Charge Trapping at Chemically Modified Si(111) Surfaces Studied by Optical Second Harmonic Generation

Abstract

Covalent chemical modification of Si(111) surfaces by attachment of organic monolayers with terminal tert-butylhydrazide groups is described. Second harmonic generation studies of the hydrazide-modified surfaces in air show the presence of an electric field induced second harmonic (EFISH) response, indicative of charge trapping at the surface. Charge trapping is associated with the hydrazide group and is not observed for other organic monolayers or oxidized silicon surfaces. Charging is reversible and can be modulated by variation of the gaseous ambient of the sample, including particularly oxygen and water vapor. An interpretation is given in terms of ionosorption of O2 as an electron trap, with strong stabilization of the electron affinity level of O2 in the monolayer by polar hydrazide groups and adsorbed water molecules.

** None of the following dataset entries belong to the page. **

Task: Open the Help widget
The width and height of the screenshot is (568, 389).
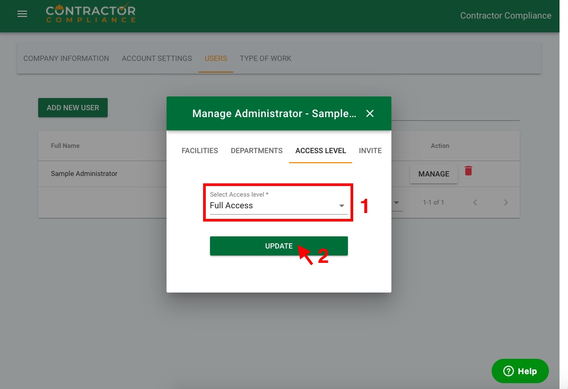Action: tap(520, 371)
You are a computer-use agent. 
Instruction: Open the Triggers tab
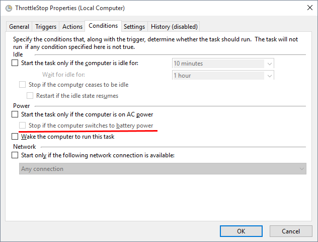pyautogui.click(x=46, y=27)
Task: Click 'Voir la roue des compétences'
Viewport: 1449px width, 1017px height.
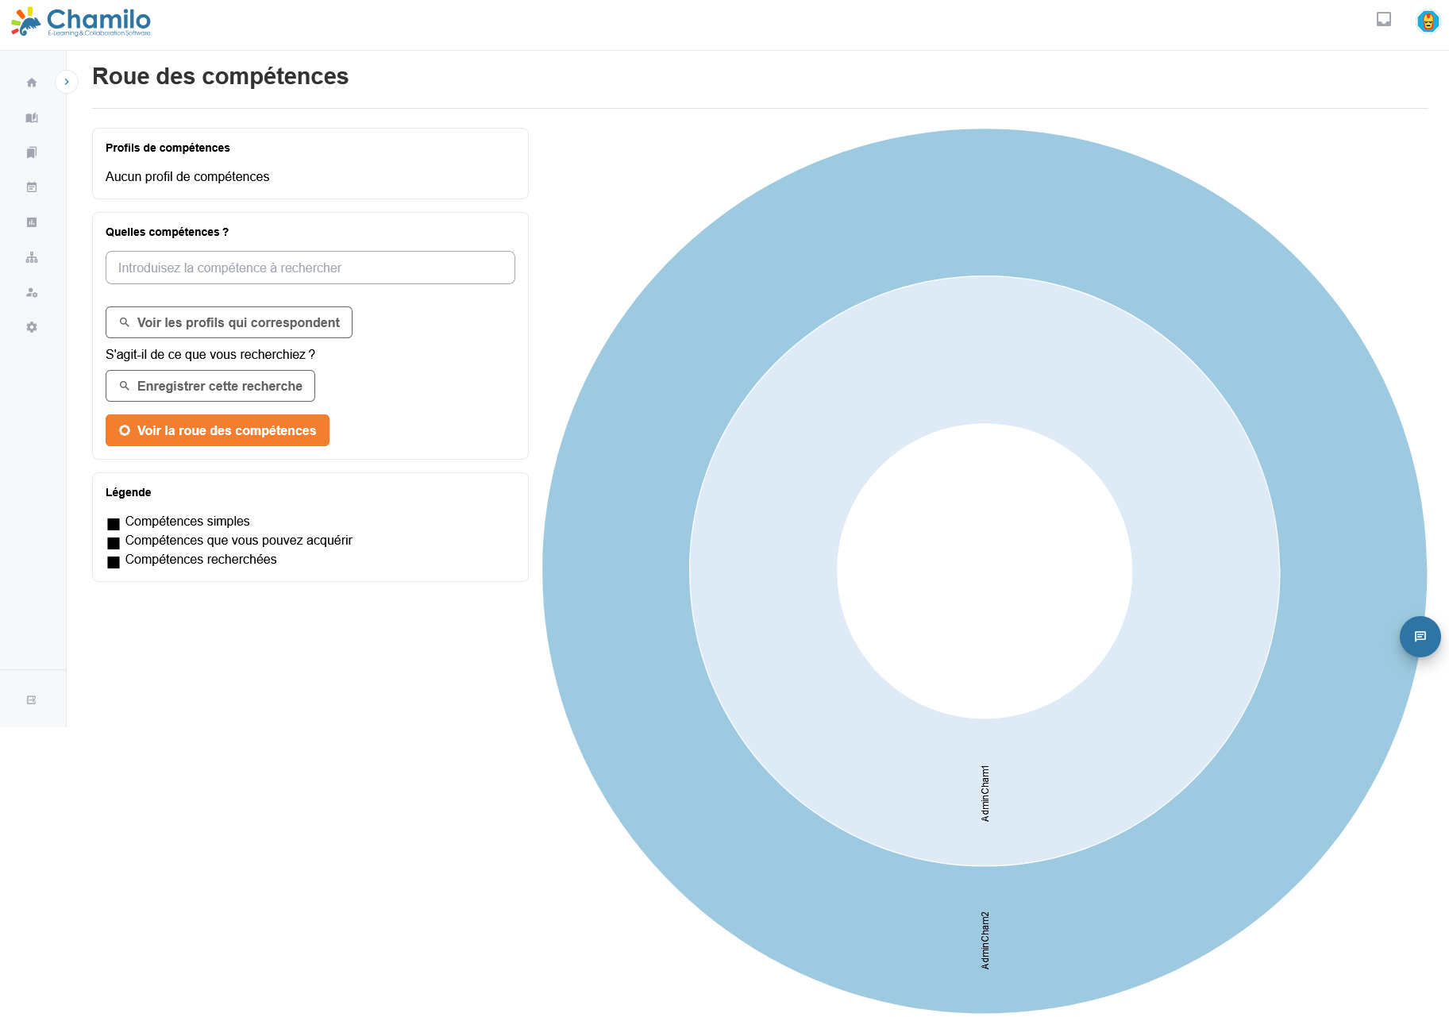Action: (x=217, y=430)
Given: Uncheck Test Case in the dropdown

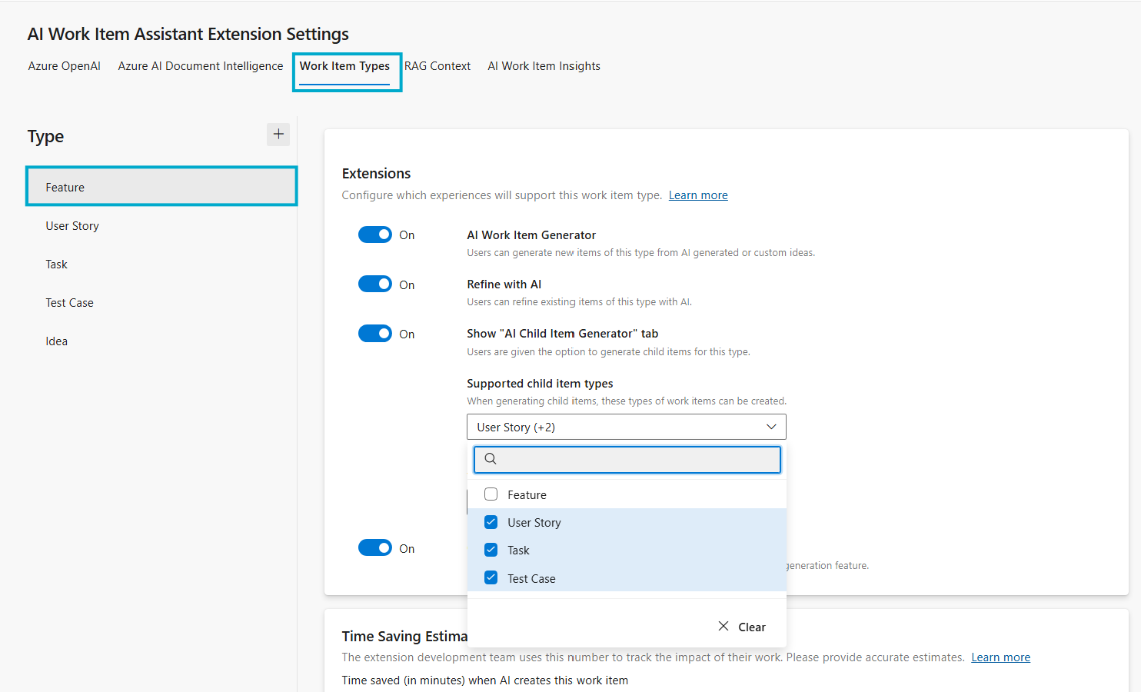Looking at the screenshot, I should 491,577.
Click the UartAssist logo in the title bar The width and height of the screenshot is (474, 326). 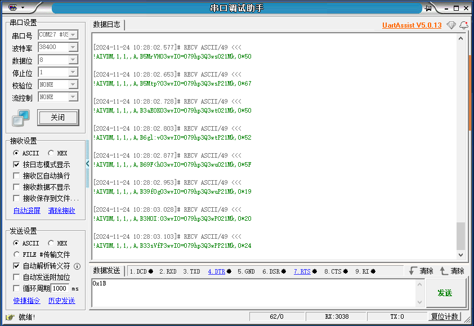coord(12,7)
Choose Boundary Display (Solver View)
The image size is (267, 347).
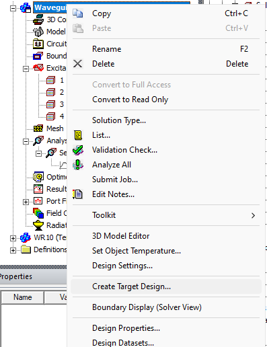tap(147, 307)
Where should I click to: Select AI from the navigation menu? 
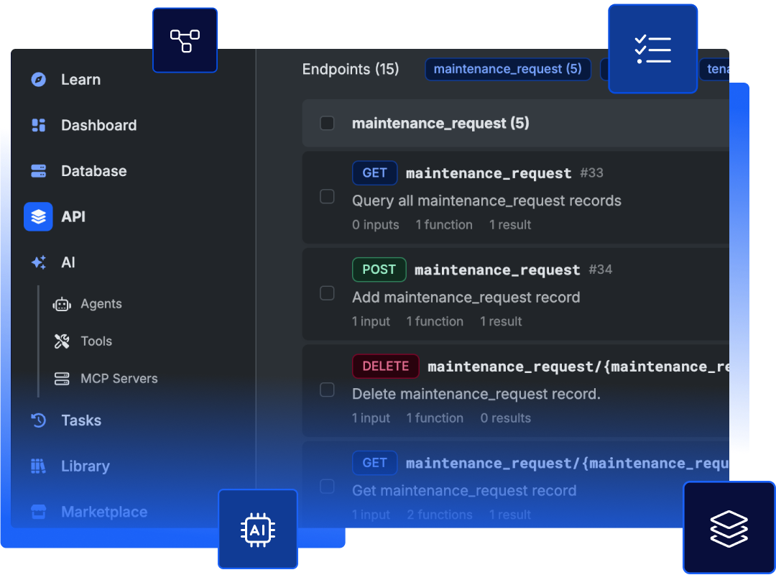tap(68, 262)
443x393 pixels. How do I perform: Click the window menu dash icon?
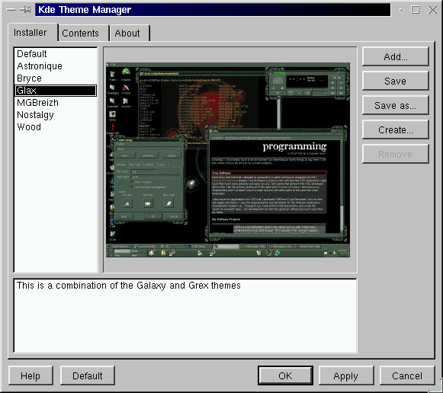(11, 10)
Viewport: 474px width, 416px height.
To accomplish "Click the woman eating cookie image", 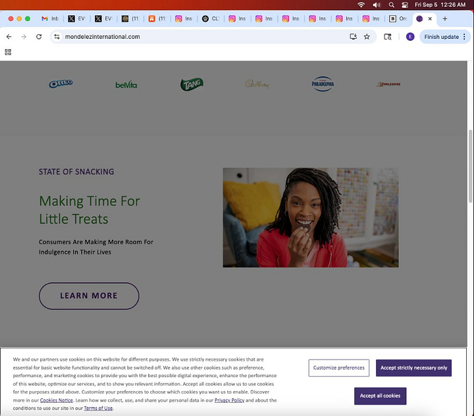I will pos(311,218).
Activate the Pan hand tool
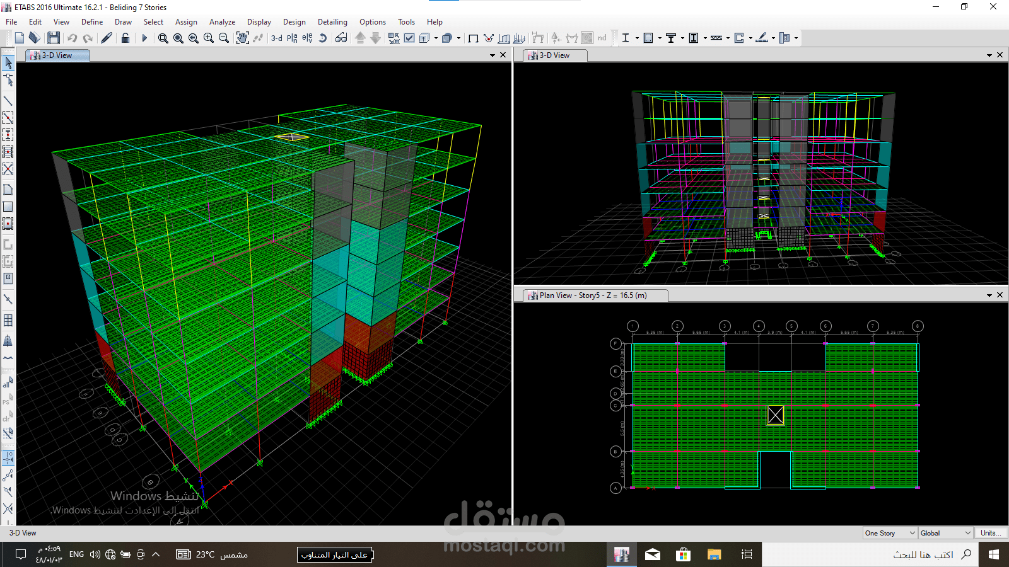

There is also an indication that the hydrazide group may become ionized, as an electron donor. From the dependence of EFISH on laser irradiance and the observation of a transient EFISH response, it is suggested that ionosorption of O2 may occur spontaneously in the dark and, in addition, is transiently enhanced by laser photoexcitation of silicon. By comparison with EFISH and high-resolution electron energy loss measurements on oxidized silicon surfaces, the density of charge trapped at hydrazide-modified surfaces has been estimated.